Consigne A: Recopiez à l’identique les lignes des entrées, de celle qui contient « Task: Click the performance » jusqu’à celle qui contient « tap(873, 537) », cette dernière comprise.

Texte fourni:
^^^^

Pourtant, les jeunes de ce pays autrefois marxiste, fort d’une population de 2,6 millions d’habitants, ne savent presque rien de cette histoire unique au monde, explique Florenca Stafa, directrice du Centre de recherche sur l’Albanie et les Balkans à l’Université d’Elbasan, la principale et plus ancienne université d’Albanie.
« Du temps du communisme, personne ne parlait de la Shoah. On n’en parlait pas à l’école », explique Stafa, 41 ans, dont le père a été emprisonné durant deux ans, à la fin des années 1960, pour s’être plaint qu’il n’y avait pas de pain. « Même après l’effondrement du régime, dans les années 1990, le sujet restait méconnu. Pour moi qui suis professeure, il est important de faire bouger les choses. »
C’est dans ce but que Stafa a contribué à l’organisation d’une conférence au profit de 25 enseignants, la semaine dernière à Elbasan. Coparrainée par l’Association des professeurs albanais d’histoire et l’Institut Olga Lengyel – TOLI -, ONG new-yorkaise à but non lucratif qui promeut l’enseignement de la Shoah aux États-Unis et en Europe, elle a duré cinq jours.
Oana Nestian-Sandu, directrice du programme international de TOLI, explique que l’Albanie est le 14e pays – hors États-Unis – à accueillir, depuis 2012, un séminaire de TOLI pour les professeurs, et le seul où l’antisémitisme – endémique dans une grande partie de l’Europe de l’Est – n’ait jamais été un véritable problème.
« Nous sommes des enseignants et il nous faut trouver la meilleure façon de présenter cet énorme sujet à nos élèves », poursuit-elle. « Pour eux, ça s’est passé il y a presque 100 ans. Mais des recherches ont montré que grâce aux journaux intimes, les élèves pouvaient se sentir liés à cette histoire. Et au final, non seulement ils s’y intéressent, mais en plus ils ont envie d’en savoir davantage – quitte à le faire sur leur temps libre – et de s’en inspirer. »
Albana Ndoja, 47 ans, est professeure d’histoire depuis longtemps et aussi directrice adjointe du lycée Kolë Idromeno de Shködra, ville majoritairement catholique. Elle a, pour la première fois, entendu parler de la Shoah lors d’une visite collective d’une semaine à Yad Vashem en 2016, organisée par le ministère albanais de la Culture.
« Nous enseignions la Seconde Guerre mondiale et le monde antique, mais pas la Shoah », explique Ndoja, qui est musulmane. Elle précise que dans sa ville natale, la famille d’Agostin et Gysepina Çiftja a hébergé une famille juive pendant un an, alors même que leur maison se trouvait à côté d’une caserne nazie.
« Les évêques de Shködra leur ont donné une identité catholique, sans jamais essayer de les convertir. Au bout d’un an, ils leur ont obtenu de nouveaux passeports et les ont aidés à se rendre en Macédoine. Avec mes élèves, j’essaie de compiler l’histoire des familles de notre ville qui ont agi de la sorte », poursuit-elle en ajoutant : « Si nous ne tirons pas les leçons du passé, nous ne pouvons pas apprendre à nous protéger pour l’avenir ».

^^^^

Entrées fournies:

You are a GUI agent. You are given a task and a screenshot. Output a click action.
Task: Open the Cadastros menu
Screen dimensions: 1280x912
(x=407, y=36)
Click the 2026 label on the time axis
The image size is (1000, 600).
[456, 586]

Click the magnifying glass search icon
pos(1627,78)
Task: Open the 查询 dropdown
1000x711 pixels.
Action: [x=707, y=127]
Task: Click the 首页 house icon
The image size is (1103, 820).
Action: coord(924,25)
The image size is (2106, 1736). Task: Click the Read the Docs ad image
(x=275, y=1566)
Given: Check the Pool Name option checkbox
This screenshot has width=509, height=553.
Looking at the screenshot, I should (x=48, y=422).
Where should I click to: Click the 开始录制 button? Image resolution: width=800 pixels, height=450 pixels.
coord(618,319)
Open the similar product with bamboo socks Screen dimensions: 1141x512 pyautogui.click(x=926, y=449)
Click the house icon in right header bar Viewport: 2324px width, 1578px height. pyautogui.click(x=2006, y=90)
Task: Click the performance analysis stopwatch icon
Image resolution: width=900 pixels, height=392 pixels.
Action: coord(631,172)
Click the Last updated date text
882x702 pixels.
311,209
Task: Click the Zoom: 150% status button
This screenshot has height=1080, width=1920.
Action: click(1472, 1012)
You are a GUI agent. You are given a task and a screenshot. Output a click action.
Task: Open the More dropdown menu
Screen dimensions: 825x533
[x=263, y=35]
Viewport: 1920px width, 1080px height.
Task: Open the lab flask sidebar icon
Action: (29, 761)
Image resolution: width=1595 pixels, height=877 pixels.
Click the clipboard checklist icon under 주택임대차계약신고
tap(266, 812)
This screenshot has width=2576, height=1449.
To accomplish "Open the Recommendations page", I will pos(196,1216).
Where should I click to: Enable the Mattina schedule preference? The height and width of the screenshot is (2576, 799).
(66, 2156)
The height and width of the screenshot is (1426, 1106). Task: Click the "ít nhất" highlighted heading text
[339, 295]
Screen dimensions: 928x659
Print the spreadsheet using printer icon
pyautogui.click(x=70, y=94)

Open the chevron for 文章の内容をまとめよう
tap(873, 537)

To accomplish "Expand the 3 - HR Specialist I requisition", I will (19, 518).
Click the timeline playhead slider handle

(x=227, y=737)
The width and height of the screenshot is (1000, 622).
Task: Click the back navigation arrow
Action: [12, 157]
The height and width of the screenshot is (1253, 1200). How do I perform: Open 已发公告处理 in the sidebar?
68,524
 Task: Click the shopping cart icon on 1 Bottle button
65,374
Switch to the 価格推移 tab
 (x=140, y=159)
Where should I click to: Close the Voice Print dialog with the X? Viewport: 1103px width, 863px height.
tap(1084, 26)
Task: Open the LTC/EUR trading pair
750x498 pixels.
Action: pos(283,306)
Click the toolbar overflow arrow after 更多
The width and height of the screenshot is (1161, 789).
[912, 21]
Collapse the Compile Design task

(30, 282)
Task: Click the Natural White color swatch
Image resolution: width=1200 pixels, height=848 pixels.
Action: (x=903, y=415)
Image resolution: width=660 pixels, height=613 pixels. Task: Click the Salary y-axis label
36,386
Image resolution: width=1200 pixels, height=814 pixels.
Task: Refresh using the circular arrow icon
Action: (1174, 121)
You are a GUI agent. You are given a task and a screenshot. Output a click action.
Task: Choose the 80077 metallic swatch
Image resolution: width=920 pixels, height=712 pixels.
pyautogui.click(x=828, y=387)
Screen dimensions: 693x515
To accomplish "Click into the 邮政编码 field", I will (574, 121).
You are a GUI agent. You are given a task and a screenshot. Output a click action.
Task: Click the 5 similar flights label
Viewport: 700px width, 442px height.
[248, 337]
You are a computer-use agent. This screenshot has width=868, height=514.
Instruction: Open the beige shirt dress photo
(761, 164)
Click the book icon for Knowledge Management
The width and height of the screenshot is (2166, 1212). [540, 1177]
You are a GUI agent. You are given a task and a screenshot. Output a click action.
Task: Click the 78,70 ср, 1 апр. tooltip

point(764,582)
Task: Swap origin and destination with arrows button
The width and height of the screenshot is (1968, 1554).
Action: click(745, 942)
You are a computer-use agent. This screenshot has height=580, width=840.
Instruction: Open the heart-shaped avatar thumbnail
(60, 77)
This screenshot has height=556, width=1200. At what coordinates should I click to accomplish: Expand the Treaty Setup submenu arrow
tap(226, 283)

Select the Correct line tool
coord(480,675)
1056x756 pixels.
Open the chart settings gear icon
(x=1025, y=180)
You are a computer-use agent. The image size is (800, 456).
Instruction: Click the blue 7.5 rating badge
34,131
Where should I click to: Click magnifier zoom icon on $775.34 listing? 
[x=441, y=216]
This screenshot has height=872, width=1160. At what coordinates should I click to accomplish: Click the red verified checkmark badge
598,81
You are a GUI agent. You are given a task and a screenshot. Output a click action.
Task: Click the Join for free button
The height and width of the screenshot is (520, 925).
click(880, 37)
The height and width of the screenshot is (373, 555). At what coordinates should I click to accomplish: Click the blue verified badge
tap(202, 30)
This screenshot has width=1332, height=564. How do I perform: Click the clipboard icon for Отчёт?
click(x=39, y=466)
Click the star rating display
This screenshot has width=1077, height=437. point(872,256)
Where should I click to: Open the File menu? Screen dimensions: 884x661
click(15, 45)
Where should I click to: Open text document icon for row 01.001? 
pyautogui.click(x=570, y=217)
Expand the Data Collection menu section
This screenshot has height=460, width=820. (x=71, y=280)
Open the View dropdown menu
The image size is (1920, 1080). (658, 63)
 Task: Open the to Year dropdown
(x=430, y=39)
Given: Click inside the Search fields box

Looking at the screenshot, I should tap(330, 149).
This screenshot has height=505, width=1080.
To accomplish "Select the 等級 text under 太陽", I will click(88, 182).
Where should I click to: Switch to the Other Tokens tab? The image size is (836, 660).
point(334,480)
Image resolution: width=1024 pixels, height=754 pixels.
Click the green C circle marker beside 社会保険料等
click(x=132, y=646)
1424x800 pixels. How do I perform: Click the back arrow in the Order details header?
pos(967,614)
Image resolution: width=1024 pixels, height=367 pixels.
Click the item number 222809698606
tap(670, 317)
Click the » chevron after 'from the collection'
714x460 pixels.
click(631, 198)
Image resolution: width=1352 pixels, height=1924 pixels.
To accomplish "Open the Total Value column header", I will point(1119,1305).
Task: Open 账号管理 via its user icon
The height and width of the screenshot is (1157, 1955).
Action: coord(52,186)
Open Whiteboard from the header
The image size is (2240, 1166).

^^^^

Consigne B:
Les affirmations suivantes concordent-elles avec le texte sur l’enseignement de la Shoah en Albanie ? Répondez par oui ou par non pour chacune, en citant à l’identique les mots du texte qui tranchent.
(i) L’Albanie compte 2,6 millions d’habitants.
(ii) La conférence organisée à Elbasan a duré une semaine.
(iii) Albana Ndoja est catholique.

Réponse A:
Task: Click the performance analysis stopwatch icon
Image resolution: width=900 pixels, height=392 pixels.
Action: coord(631,172)
Click the Last updated date text
882x702 pixels.
311,209
Task: Click the Zoom: 150% status button
This screenshot has height=1080, width=1920.
Action: click(1472, 1012)
You are a GUI agent. You are given a task and a screenshot. Output a click action.
Task: Open the More dropdown menu
Screen dimensions: 825x533
[x=263, y=35]
Viewport: 1920px width, 1080px height.
Task: Open the lab flask sidebar icon
Action: (29, 761)
Image resolution: width=1595 pixels, height=877 pixels.
Click the clipboard checklist icon under 주택임대차계약신고
tap(266, 812)
This screenshot has width=2576, height=1449.
To accomplish "Open the Recommendations page", I will pos(196,1216).
Where should I click to: Enable the Mattina schedule preference? The height and width of the screenshot is (2576, 799).
(66, 2156)
The height and width of the screenshot is (1426, 1106). Task: Click the "ít nhất" highlighted heading text
[339, 295]
Screen dimensions: 928x659
Print the spreadsheet using printer icon
pyautogui.click(x=70, y=94)

Open the chevron for 文章の内容をまとめよう
tap(873, 537)

Réponse B:
(i) Oui : « fort d’une population de 2,6 millions d’habitants ».
(ii) Non : « elle a duré cinq jours ».
(iii) Non : « explique Ndoja, qui est musulmane ».